H.P.: Specjalnie zaprosiliśmy Panią, która zapoczątkowała ciasto kajmakowa w 1986 roku. Ona robiła to ciasto przez 20 lat, a dziś uczyła nas dając wskazówki i przekazując nam swoją własną recepturę.

Czy udało się zachować dawny smak? Potwierdzają to osoby, które dawniej odwiedzały to miejsce?
S.N.:  Tak, chociaż jest to nowe podanie, inne techniki gastronomiczne, wydobywamy smak, potraw mięsnych czy słodyczy. Chcemy aby danie cieszyło oko jednocześnie smakując jak za dawnych lat.

Jakie smaki wybierają goście, którą potrawę można okrzyknąć jako kulinarnego zwycięzce?
S.N.: Smaki BBQ i żeberka to moja pasja, co jak widać jest odzwierciedleniem w wybieranych potrawach przez naszych gości. Polacy uwielbiają grzyby, dla odmiany goście z zagranicy uwielbiają nasze zupy. Mamy świetną rozgrzewającą zupę dyniową z pomarańczą i imbirem. Dawniej imbir, anyż czy gałka muszkatołowa były bardziej doceniane. My do tego powracamy.

Czego brakuje na kulinarnej mapie Warszawy?
H.P.: Warszawa ma blisko 3 tysiące restauracji.
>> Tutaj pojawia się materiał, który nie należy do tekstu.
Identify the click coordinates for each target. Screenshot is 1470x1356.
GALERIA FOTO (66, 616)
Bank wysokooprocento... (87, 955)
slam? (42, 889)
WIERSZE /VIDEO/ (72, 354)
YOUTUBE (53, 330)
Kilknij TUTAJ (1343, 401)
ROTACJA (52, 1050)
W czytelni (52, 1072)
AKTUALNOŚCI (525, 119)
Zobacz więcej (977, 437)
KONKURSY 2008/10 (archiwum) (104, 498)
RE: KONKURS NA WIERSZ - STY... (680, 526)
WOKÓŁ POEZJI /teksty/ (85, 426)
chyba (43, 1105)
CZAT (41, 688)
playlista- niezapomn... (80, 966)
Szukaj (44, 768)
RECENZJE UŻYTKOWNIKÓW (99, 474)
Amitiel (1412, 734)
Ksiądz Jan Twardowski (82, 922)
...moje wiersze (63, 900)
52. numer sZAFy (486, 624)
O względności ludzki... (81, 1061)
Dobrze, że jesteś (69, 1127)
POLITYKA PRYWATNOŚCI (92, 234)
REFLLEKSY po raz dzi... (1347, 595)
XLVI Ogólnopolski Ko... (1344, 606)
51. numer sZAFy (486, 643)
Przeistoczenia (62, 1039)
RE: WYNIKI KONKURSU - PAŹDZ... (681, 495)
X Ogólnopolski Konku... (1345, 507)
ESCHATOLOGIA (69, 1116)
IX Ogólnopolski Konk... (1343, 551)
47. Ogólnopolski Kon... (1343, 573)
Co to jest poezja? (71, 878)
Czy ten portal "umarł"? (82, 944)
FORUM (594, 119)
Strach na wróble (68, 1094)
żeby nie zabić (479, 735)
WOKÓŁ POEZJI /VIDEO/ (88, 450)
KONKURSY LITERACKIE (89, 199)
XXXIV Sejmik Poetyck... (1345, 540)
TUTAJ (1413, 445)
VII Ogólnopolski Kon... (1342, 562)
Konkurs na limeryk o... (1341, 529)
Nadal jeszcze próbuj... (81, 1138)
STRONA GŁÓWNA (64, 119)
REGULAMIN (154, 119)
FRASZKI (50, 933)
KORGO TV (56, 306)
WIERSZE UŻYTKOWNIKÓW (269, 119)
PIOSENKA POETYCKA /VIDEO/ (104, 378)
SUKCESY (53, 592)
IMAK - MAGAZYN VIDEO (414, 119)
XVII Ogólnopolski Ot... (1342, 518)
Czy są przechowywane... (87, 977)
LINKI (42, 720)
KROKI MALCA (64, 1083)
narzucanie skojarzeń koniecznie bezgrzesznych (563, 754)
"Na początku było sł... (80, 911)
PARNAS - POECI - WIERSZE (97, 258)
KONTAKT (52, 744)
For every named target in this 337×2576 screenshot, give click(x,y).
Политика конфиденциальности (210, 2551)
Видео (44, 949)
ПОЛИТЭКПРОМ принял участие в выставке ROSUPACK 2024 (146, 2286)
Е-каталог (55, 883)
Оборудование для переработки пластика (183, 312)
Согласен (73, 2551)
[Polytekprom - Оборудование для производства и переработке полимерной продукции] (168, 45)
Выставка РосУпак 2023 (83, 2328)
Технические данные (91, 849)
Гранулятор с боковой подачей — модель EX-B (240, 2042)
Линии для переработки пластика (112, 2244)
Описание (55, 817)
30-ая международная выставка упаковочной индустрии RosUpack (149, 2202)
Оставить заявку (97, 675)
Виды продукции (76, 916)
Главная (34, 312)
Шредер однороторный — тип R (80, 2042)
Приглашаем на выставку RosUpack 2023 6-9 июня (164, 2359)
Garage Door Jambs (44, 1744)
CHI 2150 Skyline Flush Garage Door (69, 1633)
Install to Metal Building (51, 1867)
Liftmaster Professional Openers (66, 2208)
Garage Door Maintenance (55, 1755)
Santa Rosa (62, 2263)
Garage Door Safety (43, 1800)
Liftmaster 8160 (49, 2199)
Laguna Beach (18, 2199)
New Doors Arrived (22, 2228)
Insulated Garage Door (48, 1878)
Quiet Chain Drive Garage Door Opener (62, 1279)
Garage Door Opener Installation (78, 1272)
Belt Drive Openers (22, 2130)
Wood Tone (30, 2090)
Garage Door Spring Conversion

Jedna restauracja dziennie się zamyka na rzecz nowej. Tego nie widać, bo miejsce pozostaje zmienia się jedynie właściciel lub smaki greckie na rzecz włoskich. Na tą chwilę rynek gastronomiczny jest nasycony chociaż nasza stolica jest przyrównywana do Wiednia, gdzie jest jeszcze więcej restauracji. Będzie ich powstawało coraz więcej. Brakowało nam Świętoszka!